* Your objective *
Starting with the line that contains "Open 北京大学 admissions link" and going on through the end of the items, lay out those items as a two-column CSV with the columns "text" and "answer". Use one row per item, put each field in quotation marks with line breaks turned into spaces, and leave the pictures out.

* Data for the task *
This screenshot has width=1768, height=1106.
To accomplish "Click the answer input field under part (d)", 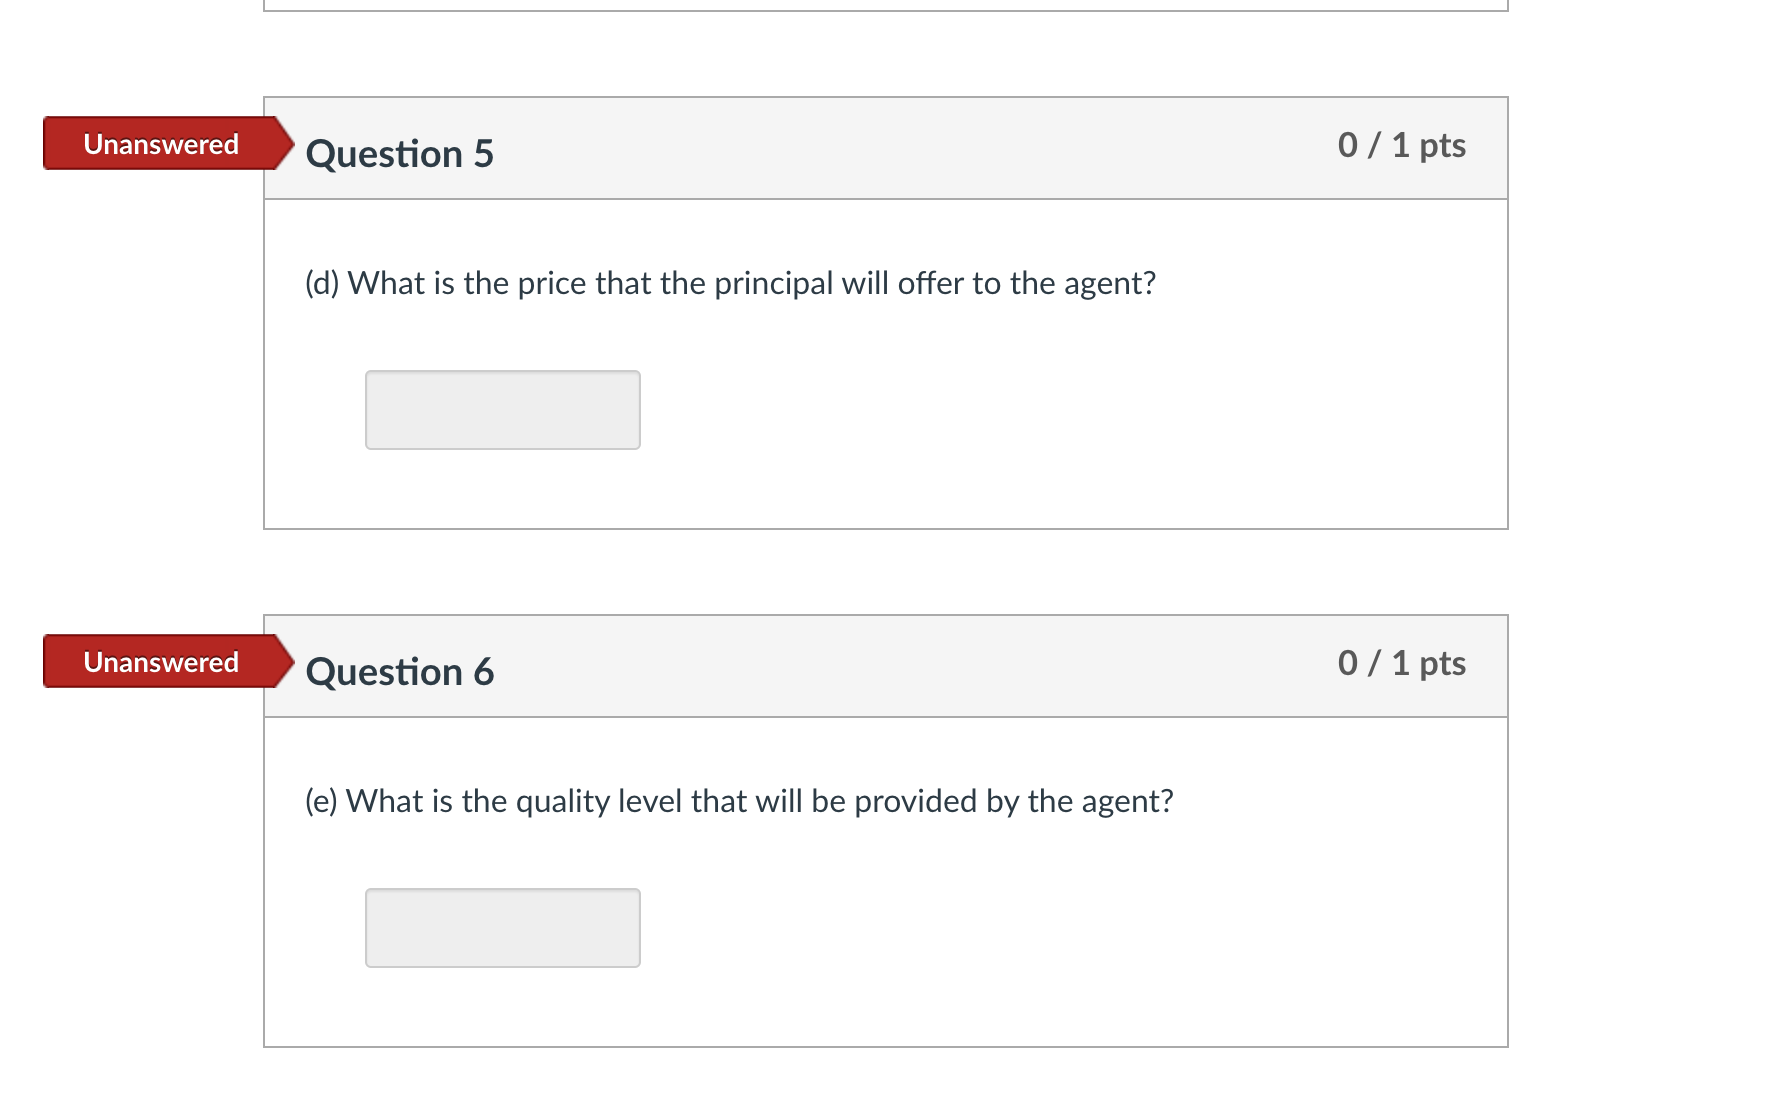I will (x=502, y=409).
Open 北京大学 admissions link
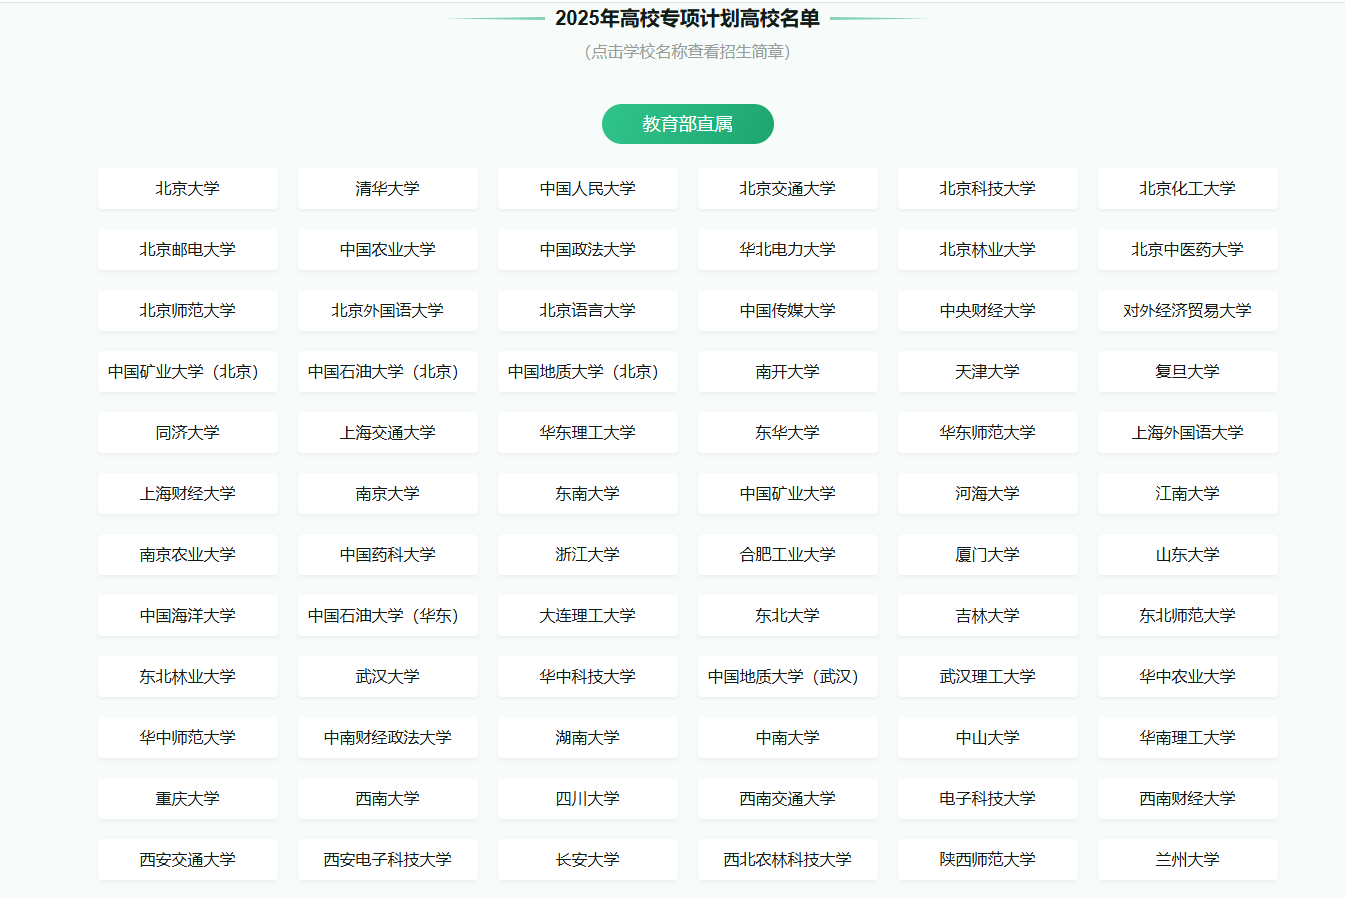This screenshot has height=897, width=1345. pos(187,189)
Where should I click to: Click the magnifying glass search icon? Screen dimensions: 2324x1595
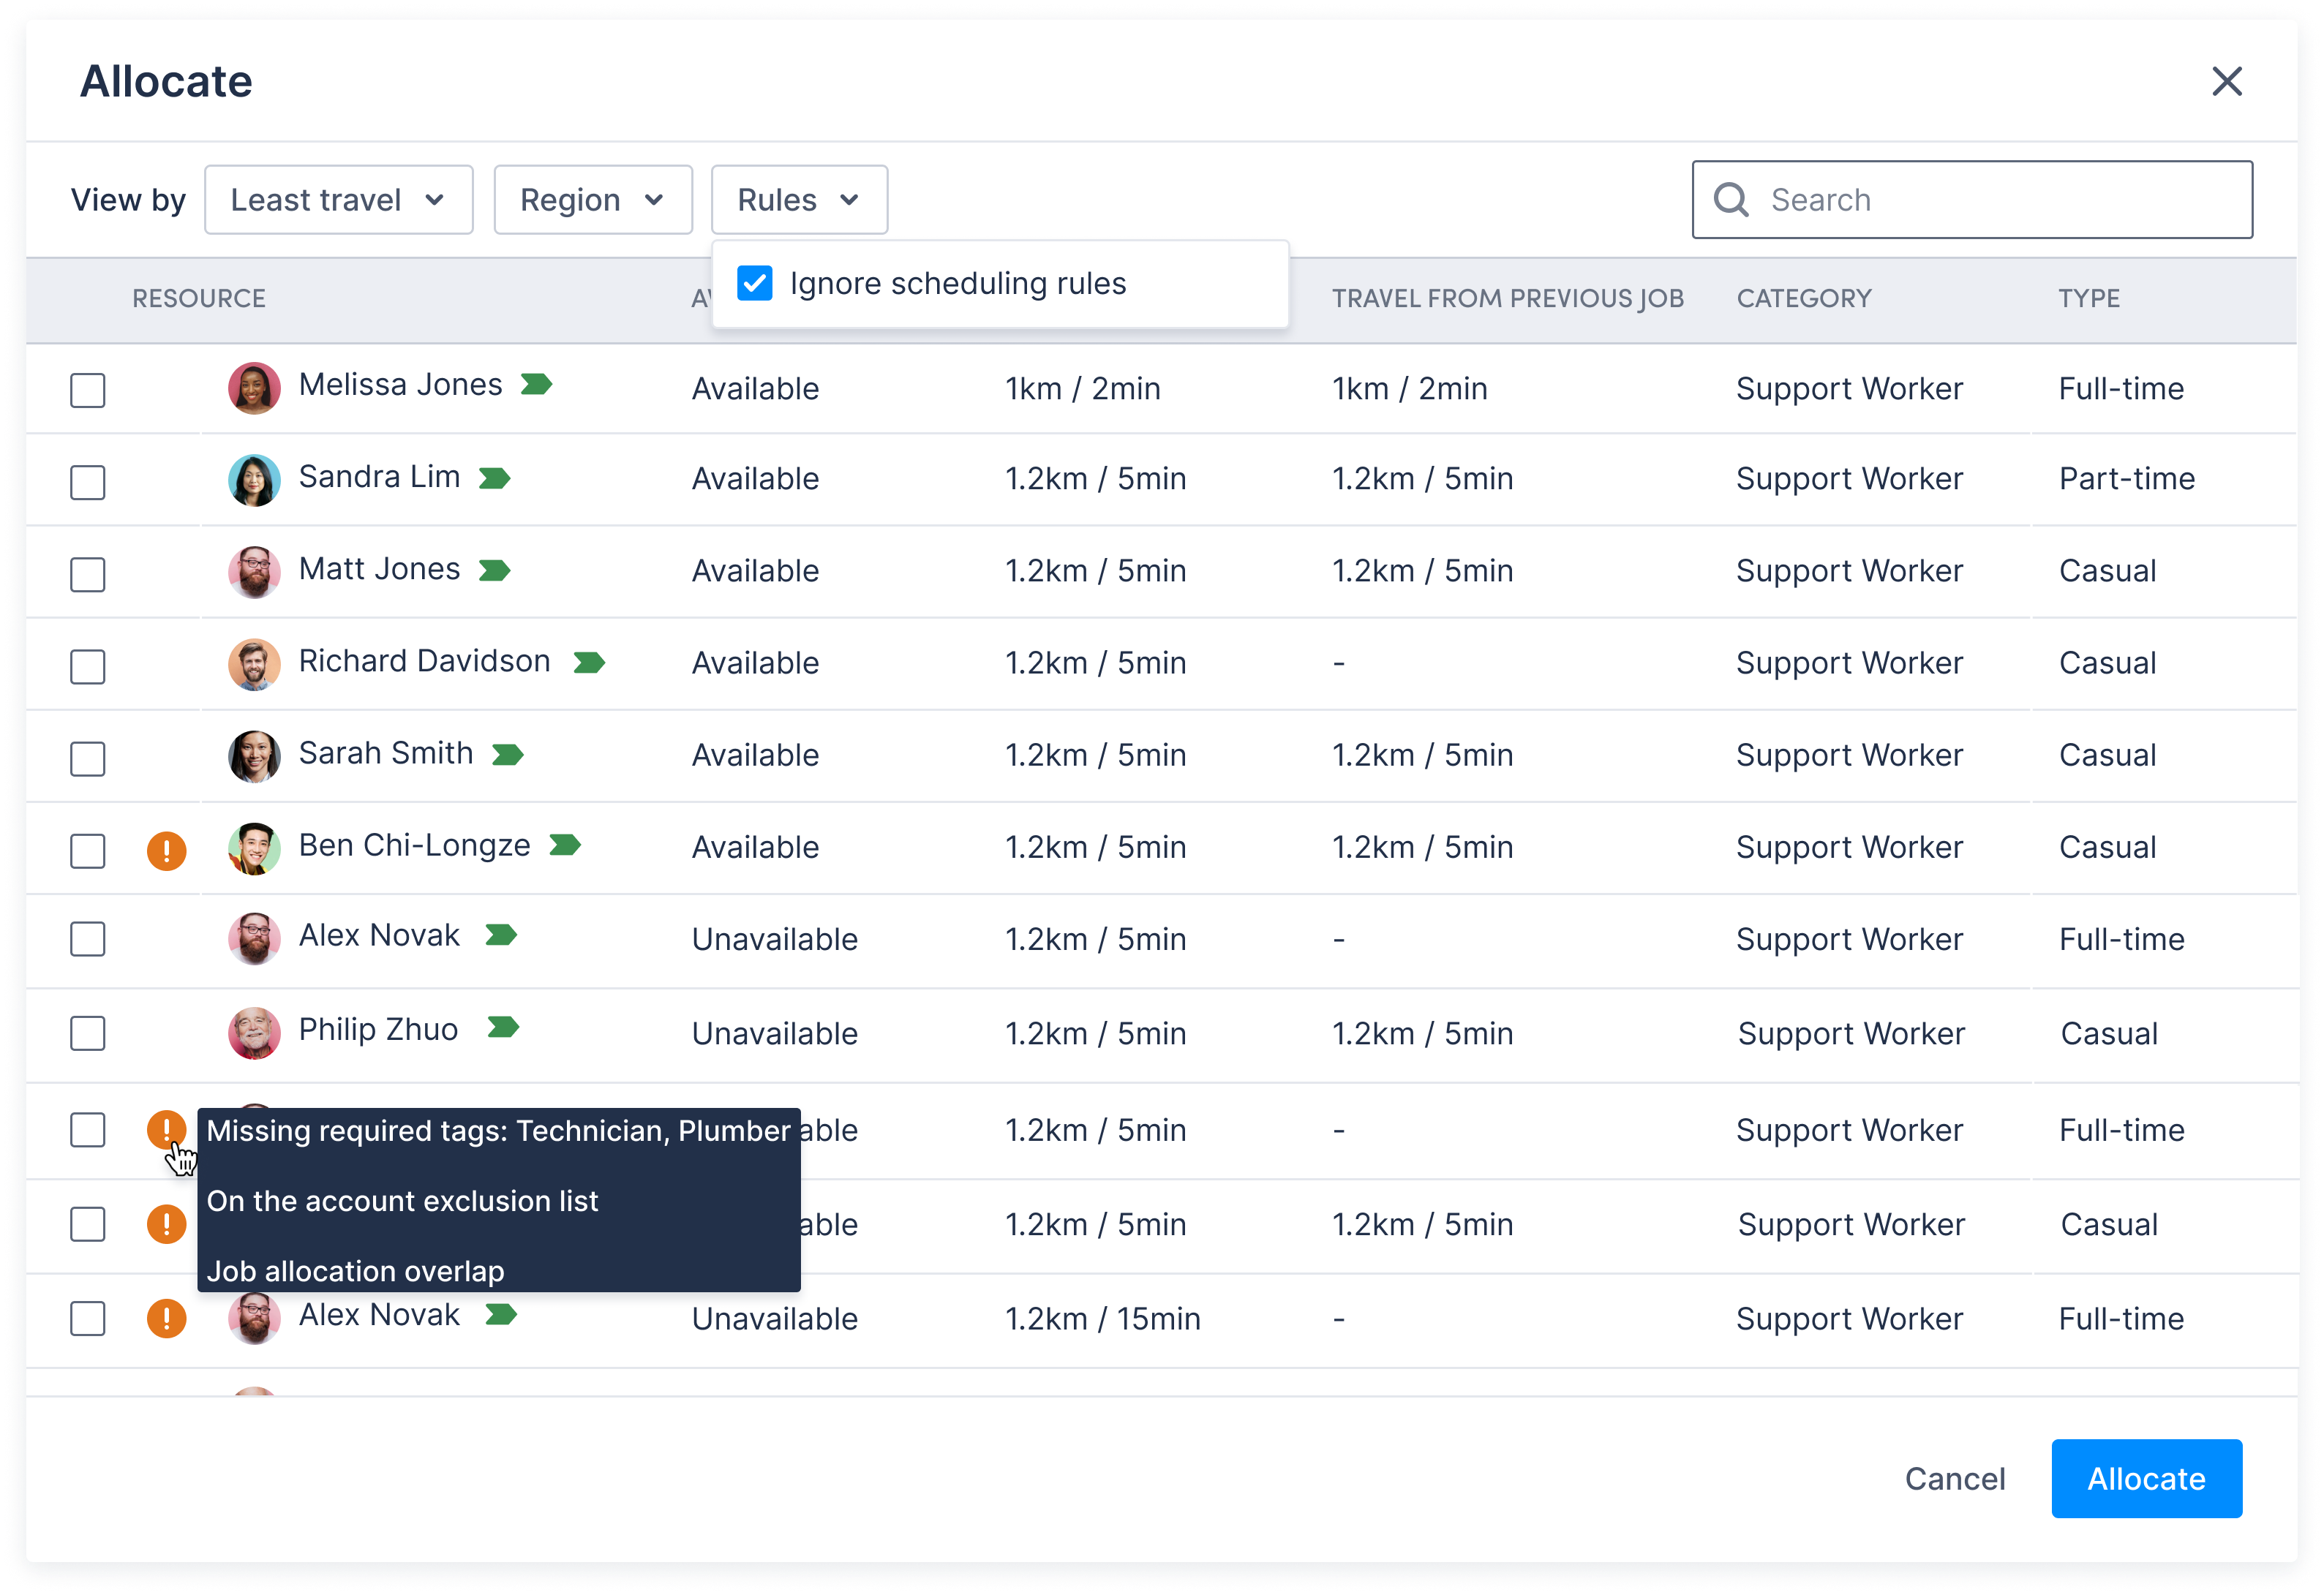(1731, 200)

* Solution below *
text,answer
"Open 北京大学 admissions link","This screenshot has height=897, width=1345. pos(187,189)"
"Where should I click to: Click the magnifying glass search icon? Screen dimensions: 2324x1595","(1731, 200)"